8 octobre 2020

Esprit, es-tu là ?

Jusqu’au 1er novembre 2020, il est possible de voir une reconstitution de l’Évocateur de Godin au musée Maillol à Paris, dans le cadre d’une belle exposition consacrée aux peintres et aux voix de l’au-delà.

Photographie du titre de l'exposition "Esprit, es-tu là"

L’ouverture de l’exposition « Esprit, es-tu là ? », au musée Maillol à Paris. Photographie Familistère de Guise, 2020.

L’exposition « Esprit, es-tu là ? », visible au musée Maillol jusqu’au 1er novembre 2020 est la reprise de l’exposition présentée par le LaM de Villeneuve d’Ascq à l’automne dernier. Elle se concentre sur les peintres spirites du nord de la France, dont les œuvres inspirées sont une richesse du LaM : Augustin Lesage, Victor Simon et Fleury-Joseph Crépin. Mais les premières salles évoquent l’émergence du mouvement spirite aux États-Unis et en Europe au milieu du XIXe siècle.
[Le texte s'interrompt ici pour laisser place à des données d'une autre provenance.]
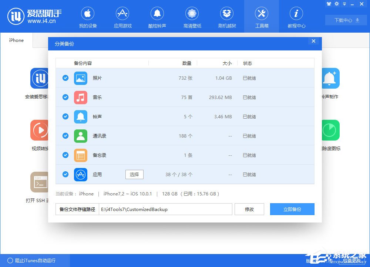Viewport: 370px width, 267px height.
Task: Open the settings gear in the title bar
Action: tap(337, 4)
Godin parmi la galerie de portraits des personnalités spirites, dans l’exposition « Esprit, es-tu là ? » au musée Maillol à Paris. Photographie Familistère de Guise, 2020.

Fourier, Hugo, Godin, Edison, Jaurès…

Jean-Baptiste André Godin (1817-1888) découvre le spiritisme auprès de ses amis fouriéristes à Paris en août 1853. Il s’adonne à la pratique de communication avec les esprits jusqu’à la fin de sa vie, en compagnie, entre autres, de Marie Moret et de la sœur de celle-ci, Émilie Dallet. Godin a parfaitement conscience des soupçons de supercherie qui pèsent sur les pratiques spirites. Il n’en reste pas moins que l’industriel rationaliste est aussi en quête de spiritualité : il a la conviction de l’existence d’esprits désincarnés et croit à la possibilité pour les esprits incarnés de communiquer avec eux. Un portrait de Godin figure dans la galerie des personnalités spirites de l’exposition du musée Maillol.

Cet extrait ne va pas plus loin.